→ **TASK STATEMENT**: The required output is every entry below, copied exactly.

→ **RECORDS FOR PROCESSING**:
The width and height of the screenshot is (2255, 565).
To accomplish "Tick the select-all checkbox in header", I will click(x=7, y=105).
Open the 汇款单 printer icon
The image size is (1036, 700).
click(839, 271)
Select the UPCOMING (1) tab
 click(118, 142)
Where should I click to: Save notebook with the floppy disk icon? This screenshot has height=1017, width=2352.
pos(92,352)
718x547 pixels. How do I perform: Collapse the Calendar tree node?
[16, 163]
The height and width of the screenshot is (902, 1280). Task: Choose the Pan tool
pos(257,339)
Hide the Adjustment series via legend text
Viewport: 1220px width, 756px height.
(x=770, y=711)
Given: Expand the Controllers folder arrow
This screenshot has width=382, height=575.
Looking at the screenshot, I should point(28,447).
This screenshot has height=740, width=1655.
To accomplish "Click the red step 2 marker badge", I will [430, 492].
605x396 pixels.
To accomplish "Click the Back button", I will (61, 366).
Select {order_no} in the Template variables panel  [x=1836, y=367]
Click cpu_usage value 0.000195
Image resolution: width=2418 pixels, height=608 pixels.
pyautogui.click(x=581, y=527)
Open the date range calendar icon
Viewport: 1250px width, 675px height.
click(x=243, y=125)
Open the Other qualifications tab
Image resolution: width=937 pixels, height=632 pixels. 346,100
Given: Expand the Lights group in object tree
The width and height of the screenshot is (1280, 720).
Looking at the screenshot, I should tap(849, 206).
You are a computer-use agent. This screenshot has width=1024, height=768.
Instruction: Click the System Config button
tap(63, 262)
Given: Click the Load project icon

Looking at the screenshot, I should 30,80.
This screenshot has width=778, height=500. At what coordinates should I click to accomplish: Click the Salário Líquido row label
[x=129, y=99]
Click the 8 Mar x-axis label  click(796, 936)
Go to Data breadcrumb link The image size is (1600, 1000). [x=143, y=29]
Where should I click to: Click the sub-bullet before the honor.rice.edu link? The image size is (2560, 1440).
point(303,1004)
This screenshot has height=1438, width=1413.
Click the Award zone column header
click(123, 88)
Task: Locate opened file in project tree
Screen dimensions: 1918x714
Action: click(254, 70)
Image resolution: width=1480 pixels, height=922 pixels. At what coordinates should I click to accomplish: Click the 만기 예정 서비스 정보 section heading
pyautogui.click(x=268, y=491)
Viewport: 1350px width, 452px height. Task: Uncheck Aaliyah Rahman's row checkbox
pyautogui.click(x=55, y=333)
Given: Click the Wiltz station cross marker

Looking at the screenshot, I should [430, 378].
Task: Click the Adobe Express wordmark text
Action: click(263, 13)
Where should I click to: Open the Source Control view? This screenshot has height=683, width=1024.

→ **ANSWER SPACE**:
The width and height of the screenshot is (2255, 565).
To accomplish "Tick the select-all checkbox in header", I will click(x=7, y=105).
Open the 汇款单 printer icon
The image size is (1036, 700).
click(839, 271)
Select the UPCOMING (1) tab
 click(118, 142)
Where should I click to: Save notebook with the floppy disk icon? This screenshot has height=1017, width=2352.
pos(92,352)
718x547 pixels. How do I perform: Collapse the Calendar tree node?
[16, 163]
The height and width of the screenshot is (902, 1280). Task: Choose the Pan tool
pos(257,339)
Hide the Adjustment series via legend text
Viewport: 1220px width, 756px height.
(x=770, y=711)
Given: Expand the Controllers folder arrow
This screenshot has width=382, height=575.
Looking at the screenshot, I should point(28,447).
This screenshot has height=740, width=1655.
To accomplish "Click the red step 2 marker badge", I will [430, 492].
605x396 pixels.
To accomplish "Click the Back button", I will (61, 366).
Select {order_no} in the Template variables panel  [x=1836, y=367]
Click cpu_usage value 0.000195
Image resolution: width=2418 pixels, height=608 pixels.
pyautogui.click(x=581, y=527)
Open the date range calendar icon
Viewport: 1250px width, 675px height.
click(x=243, y=125)
Open the Other qualifications tab
Image resolution: width=937 pixels, height=632 pixels. 346,100
Given: Expand the Lights group in object tree
The width and height of the screenshot is (1280, 720).
Looking at the screenshot, I should tap(849, 206).
You are a computer-use agent. This screenshot has width=1024, height=768.
Instruction: Click the System Config button
tap(63, 262)
Given: Click the Load project icon

Looking at the screenshot, I should 30,80.
This screenshot has width=778, height=500. At what coordinates should I click to accomplish: Click the Salário Líquido row label
[x=129, y=99]
Click the 8 Mar x-axis label  click(796, 936)
Go to Data breadcrumb link The image size is (1600, 1000). [x=143, y=29]
Where should I click to: Click the sub-bullet before the honor.rice.edu link? The image size is (2560, 1440).
point(303,1004)
This screenshot has height=1438, width=1413.
Click the Award zone column header
click(123, 88)
Task: Locate opened file in project tree
Screen dimensions: 1918x714
Action: click(254, 70)
Image resolution: width=1480 pixels, height=922 pixels. At what coordinates should I click to accomplish: Click the 만기 예정 서비스 정보 section heading
pyautogui.click(x=268, y=491)
Viewport: 1350px width, 452px height. Task: Uncheck Aaliyah Rahman's row checkbox
pyautogui.click(x=55, y=333)
Given: Click the Wiltz station cross marker

Looking at the screenshot, I should [430, 378].
Task: Click the Adobe Express wordmark text
Action: click(263, 13)
Where should I click to: Open the Source Control view? This screenshot has height=683, width=1024.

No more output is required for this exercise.